Please, buy it. Read it over and over again, slowly and with care. (I'm on my fourth reading in the last six months.) Write with your own ideas about it. Let me know what you think.
Peace,
Rick
The posthumous publication of Sanctuary for All Life: The Cowbalah of Jim Corbett is now available in a beautiful edition from the always provocative and visionary Howling Dog Press.
Jim Corbett is renowned as the co-founder of the sanctuary movement and author of Goatwalking. Here in this book from the last decade of his life, completed on his deathbed, Corbett expands upon his work in human rights into what he terms "earth rights."
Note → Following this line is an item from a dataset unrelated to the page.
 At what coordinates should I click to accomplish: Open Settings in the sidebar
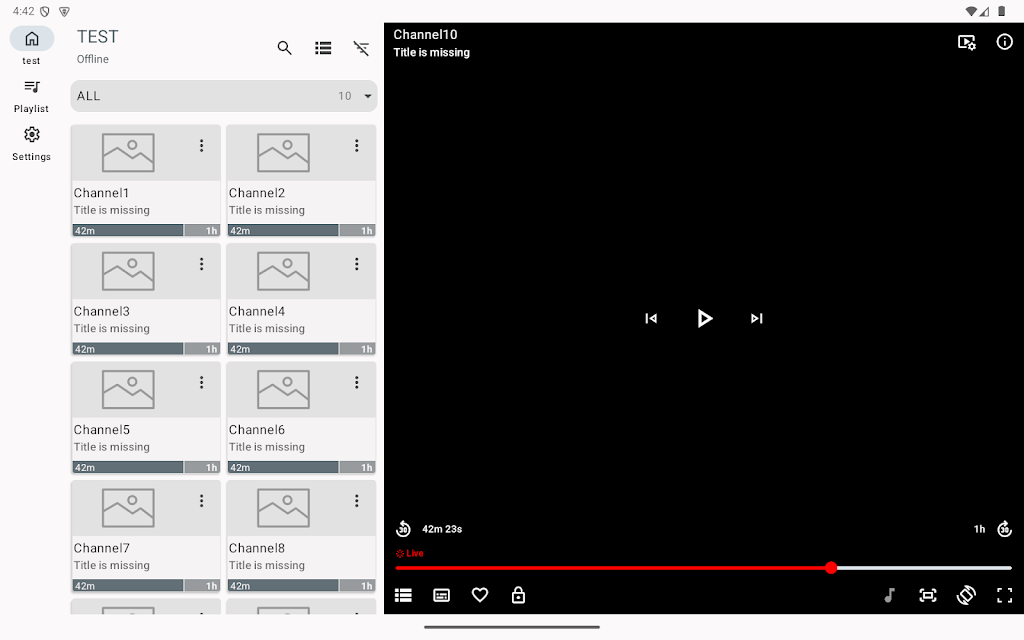(31, 143)

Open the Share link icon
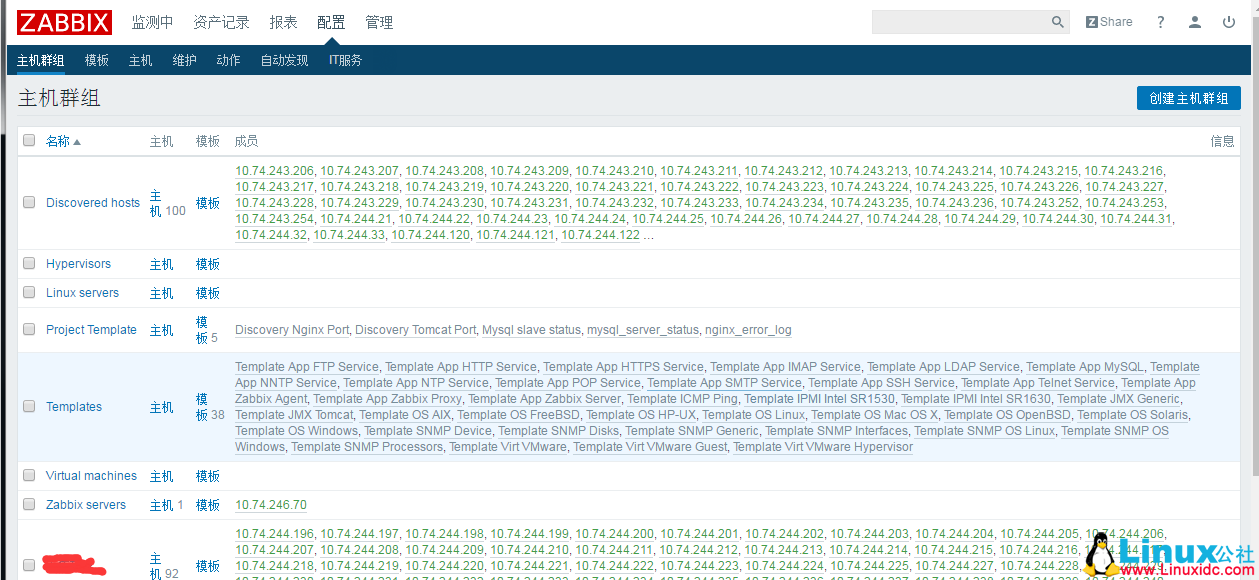(x=1109, y=22)
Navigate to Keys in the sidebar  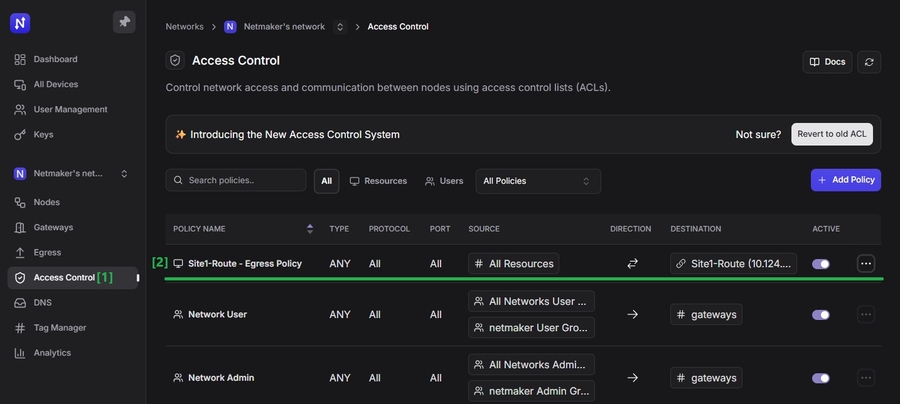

Speaking from his experience as a "cowman" and "practical mystic" in the wildlands of the desert Southwest, he ranges widely across a philosophical and religious landscape. As both a deep thinker and uncompromising activist, the profundity of his thought and life become evident in this prophetic vision of a "Peaceable Kingdom".
This 328 page book is a homegrown labor of love. It begins with a foreword by Jim's compadre in the sanctuary movement, Fr. Ricardo Elford, and a preface by the renowned Quaker peace poet, David Ray. Daniel Baker, who worked with Corbett during the final decade of his life, provides a richly textured introduction to the work. Corbett's Letelier-Moffit address affords a reflective transition between the sanctuary movement and his earth rights work. The main text, which Corbett playfully called "Cowbalah", is followed by his extensive obituary in The New York Times. The cover art is painted by Jim's cousin, Virginia Moyer, an award winning water colorist, who integrates a portrait of Corbett sitting on his bull with a cosmic-like tree of life.
¨ Jim Corbett was one of the few completely original, prophetic thinkers I have had the honor to know personally… Sanctuary for All Life is the most cohesive vision of Jim's domain of care-giving, and the one which feels most like those conversations out in the desert heat among kindred souls long ago. - Gary Nabhan, author of Coming Home to Eat and Cultures of Habitat
¨ Sanctuary for All Life may well be one of the most pragmatic and profound stories of human-earth healing to emanate from the American landscape in the past two decades. - Stephen B. Scharper and Hilary Cunningham, University of Toronto, co-authors of The Green Bible
¨ In this brilliant book of high wisdom, Jim has shown us the way to redeem the land and restore our soul as a covenant people. -- John Fife, Co-founder with Jim Corbett of the sanctuary movement, retired pastor of Southside Presbyterian Church
¨ Sanctuary for All Life is an extraordinary work, a Walden for today’s West. - Nathan F. Sayre, University of California-Berkeley, author of The New Ranch Handbook
¨ As a child of the Civil Rights movement, I had almost given up on a concrete manifestation of the “beloved community” until I read Jim Corbett’s new book. Sanctuary of All Life is an accessible and passionate call for the spiritual and moral reclamation of an interspecies community that is “beloved” in the best sense of the word. - Barbara A. Holmes, V.P. of Academic Affairs/Dean, Professor of Ethics and African American Studies, Memphis Theological Seminary
¨ Jim Corbett's life and work will inspire anyone who tilts towards the knight errantry of compassion, healing and peace between land and people in the new century. Sanctuary for All Life provides a prophetic vision for those of us engaged in the particular errantry of the 'radical center'. - Courtney White, Co-Founder of "The Quivira Coalition"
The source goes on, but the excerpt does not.